[[ PASSAGE PROVIDED, beginning ]]

- Born: November 4, 1907 Plainview, Texas
- Died: January 29, 1978
- Occupation: journalist

= Price Day =

American war correspondent (1907-1978)

Price Day (1907–29 January, 1978) was a war correspondent for The Baltimore Sun who won a 1949 Pulitzer Prize for International Reporting.

==Early life==
Price Day was born in 1907 in Plainview, Texas. At the age of ten, he moved with his family to Chicago. After admission to Princeton University, Day headed the school's magazine The Tiger. Upon graduation in 1929, he worked as a cartoonist and a freelance author of Saturday Evening Post, Colliers, for over a decade.

==Career==
In 1942, Price Day moved to Florida to join the Fort Lauderdale Times as a city editor. But a year later, he was assigned by the Baltimore Sun to cover the Mediterranean battle areas as a war correspondent. He performed his job from 1942 to 1945 and covered the 8th Air Force, the Anzio beachhead, and Rome's liberation, the breaking of the "Gustav Line" near the Vosges. In 1945, Day was present at the signing of the German Instrument of Surrender.

[[ PASSAGE PROVIDED, end ]]
[[ AVAILABLE DATA, beginning ]]

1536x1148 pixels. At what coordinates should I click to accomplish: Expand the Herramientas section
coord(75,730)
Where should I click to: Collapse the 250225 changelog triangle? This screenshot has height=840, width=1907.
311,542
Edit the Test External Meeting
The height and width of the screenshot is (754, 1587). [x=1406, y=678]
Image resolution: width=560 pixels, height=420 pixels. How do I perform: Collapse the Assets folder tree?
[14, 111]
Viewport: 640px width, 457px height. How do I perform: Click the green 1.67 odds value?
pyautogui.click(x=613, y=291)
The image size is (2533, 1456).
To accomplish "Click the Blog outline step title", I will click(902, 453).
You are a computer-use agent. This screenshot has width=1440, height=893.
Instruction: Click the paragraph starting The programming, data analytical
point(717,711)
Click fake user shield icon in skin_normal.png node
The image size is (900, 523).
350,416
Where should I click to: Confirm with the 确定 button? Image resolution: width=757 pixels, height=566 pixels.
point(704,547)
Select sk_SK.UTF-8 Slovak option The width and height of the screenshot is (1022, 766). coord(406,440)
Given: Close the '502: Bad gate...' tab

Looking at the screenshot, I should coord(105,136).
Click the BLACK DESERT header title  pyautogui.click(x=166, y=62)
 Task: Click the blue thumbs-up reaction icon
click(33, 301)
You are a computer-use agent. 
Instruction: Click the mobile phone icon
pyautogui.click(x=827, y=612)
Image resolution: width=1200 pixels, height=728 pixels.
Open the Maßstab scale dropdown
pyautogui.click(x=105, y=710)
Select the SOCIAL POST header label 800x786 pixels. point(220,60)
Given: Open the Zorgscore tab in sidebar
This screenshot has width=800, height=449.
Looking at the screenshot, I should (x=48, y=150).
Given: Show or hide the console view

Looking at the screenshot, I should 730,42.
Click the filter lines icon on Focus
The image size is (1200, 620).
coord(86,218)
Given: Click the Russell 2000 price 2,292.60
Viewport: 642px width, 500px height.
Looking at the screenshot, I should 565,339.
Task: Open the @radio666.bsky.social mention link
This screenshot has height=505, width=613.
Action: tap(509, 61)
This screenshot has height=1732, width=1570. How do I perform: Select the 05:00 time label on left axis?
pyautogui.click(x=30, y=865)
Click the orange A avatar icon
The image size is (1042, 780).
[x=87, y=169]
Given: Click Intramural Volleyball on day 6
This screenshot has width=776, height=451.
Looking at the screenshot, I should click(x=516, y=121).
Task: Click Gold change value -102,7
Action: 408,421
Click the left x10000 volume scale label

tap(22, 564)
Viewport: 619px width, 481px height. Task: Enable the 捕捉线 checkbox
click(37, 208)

[[ AVAILABLE DATA, end ]]

## [TASKS TO CARRY OUT]
1) Decide whether each statement agrees with the passage on Price Day. Answer yes or no, and quote the words from the passage that settle it.
(a) Day headed Princeton's magazine The Tiger.
(b) Day moved with his family to Chicago at the age of fifteen.
(c) Day joined the Fort Lauderdale Times as a sports editor in 1942.
2) Continue the passage on Price Day, starting after its last sentence.
These entries are separate from the passage on Price Day.

## [ANSWERS BY TASK]
1)
(a) Yes. "After admission to Princeton University, Day headed the school's magazine The Tiger."
(b) No. "At the age of ten, he moved with his family to Chicago."
(c) No. "In 1942, Price Day moved to Florida to join the Fort Lauderdale Times as a city editor."

2)
In the post-war period, the correspondent covered the Potsdam Conference, the Nuremberg Trials, the restoration of the usual way of life in Czechoslovakia, France, Germany, and the Caribbean. Overall, Day reported on 16 national political conventions as a reporter and later as an editor. His experience culminated in his assignment to the leading role in Sun's authors' team on a worldwide study of the British Commonwealth and Empire and its changes since the cessation of hostilities.

Secretary of War Robert P. Patterson honored war correspondents, including Day, at an event in Washington, on November 23, 1946.

In 1948, Price Day got an assignment to India, where he wrote a twelve-article series "Experiment with Freedom – India and Its First Year of Independence." In the course of his work in the country, the journalist also interviewed Mahatma Gandhi. His journalistic success earned him the Pulitzer Prize for International Reporting in 1949.

In 1952, Day moved from reporting to the editorial staff of the Baltimore Sun in 1952. Four years later, he became an associate editor of the newspaper. In the 1970s, the columnist joined the Advisory Board on the Pulitzer Prizes.

In 1975, Day retired from editor‐in‐chief of the Sun and the newspapers after 15 years. He died at the age of 71 in MedStar Memorial Hospital three years later.